Materials and methods
Corynebacterium glutamicum ATCC 21253 was obtained from the American Type Strain and Culture Collection (Mannassas, VA, USA). The strain is homoserine and leucine auxotroph, exhibits a concerted aspartate kinase inhibition caused by threonine and lysine and accumulates lysine under the limitation of threonine.
LB5G and PMB media described by Vallino and Stephanopoulos  were used for precultures and main cultures, respectively. Cells inoculated from LB5G plates, grown overnight on LB5G medium in 25 mL flask cultures with 5 mL medium on a rotary shaker at 150 r.p.m. and 30 °C and washed twice with PMB medium were used as inoculation for the main cultures.
Tracer experiments for metabolic flux analysis of C. glutamicum ATCC 21253 were carried out in a 100-mL bioreactor (Meredos, Nörten-Hardenberg, Germany) either with 99% 1-13C glucose or with a mixture of nonlabeled and 99% 13C6 glucose (60 : 40) as carbon source. The applied bioreactor had a working volume of 75 mL. Temperature and pH were controlled at 30 ± 0.1 °C, and at 7.00 ± 0.05 with 0.5 m NH4OH, respectively. Aeration was adjusted to 75 mL·min−1 by a mass flow controller (Brooks, Veenendaal, the Netherlands) and stirrer speed was maintained at 600 r.p.m.

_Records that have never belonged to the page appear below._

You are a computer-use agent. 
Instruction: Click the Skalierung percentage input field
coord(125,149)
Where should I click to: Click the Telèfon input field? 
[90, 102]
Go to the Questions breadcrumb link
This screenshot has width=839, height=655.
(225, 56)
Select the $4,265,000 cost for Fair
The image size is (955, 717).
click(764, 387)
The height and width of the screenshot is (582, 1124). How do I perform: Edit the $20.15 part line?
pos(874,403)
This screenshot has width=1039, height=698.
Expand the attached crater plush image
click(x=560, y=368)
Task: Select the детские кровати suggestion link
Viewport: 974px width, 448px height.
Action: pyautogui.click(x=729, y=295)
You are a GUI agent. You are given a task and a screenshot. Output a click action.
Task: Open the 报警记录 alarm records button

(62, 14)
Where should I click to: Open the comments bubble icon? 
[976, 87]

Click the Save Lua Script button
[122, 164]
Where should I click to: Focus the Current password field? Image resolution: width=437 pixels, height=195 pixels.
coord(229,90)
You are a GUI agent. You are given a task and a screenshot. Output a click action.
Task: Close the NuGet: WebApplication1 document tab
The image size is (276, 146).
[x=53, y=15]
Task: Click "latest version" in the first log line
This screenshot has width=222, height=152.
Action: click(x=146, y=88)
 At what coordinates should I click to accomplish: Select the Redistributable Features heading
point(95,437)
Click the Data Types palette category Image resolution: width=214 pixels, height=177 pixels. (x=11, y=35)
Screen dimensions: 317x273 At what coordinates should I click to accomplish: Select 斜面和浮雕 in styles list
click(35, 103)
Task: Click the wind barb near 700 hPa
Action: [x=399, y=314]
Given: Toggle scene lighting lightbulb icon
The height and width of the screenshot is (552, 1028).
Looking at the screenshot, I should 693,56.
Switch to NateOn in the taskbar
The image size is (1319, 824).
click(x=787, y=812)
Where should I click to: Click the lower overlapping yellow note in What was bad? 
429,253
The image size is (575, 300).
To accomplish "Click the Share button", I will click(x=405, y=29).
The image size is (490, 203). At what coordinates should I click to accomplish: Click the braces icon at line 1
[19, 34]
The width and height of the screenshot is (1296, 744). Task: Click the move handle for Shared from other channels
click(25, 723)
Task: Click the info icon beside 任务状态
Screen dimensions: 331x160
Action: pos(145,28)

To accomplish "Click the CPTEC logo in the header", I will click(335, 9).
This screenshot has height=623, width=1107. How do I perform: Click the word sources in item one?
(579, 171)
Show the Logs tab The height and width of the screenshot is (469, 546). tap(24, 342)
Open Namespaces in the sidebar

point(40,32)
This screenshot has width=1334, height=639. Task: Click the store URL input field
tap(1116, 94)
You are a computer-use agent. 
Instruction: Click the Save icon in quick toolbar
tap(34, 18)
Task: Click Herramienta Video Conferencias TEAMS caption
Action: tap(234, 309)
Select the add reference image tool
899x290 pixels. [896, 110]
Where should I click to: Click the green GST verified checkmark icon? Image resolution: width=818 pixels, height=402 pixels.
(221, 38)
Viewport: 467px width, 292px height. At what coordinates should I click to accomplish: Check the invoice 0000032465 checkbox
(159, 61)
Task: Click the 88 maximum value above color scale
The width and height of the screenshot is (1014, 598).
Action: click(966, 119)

Tracer experiments for the estimation of the extent of re-utilization of secreted products by C. glutamicum ATCC 21253 were performed in shake flasks. The strain was grown on 99% 13C6 glucose as carbon source thus leading to the synthesis of completely labeled products. In three separate experiments, nonlabeled lysine, alanine, and trehalose were added after 8 h of cultivation time, respectively.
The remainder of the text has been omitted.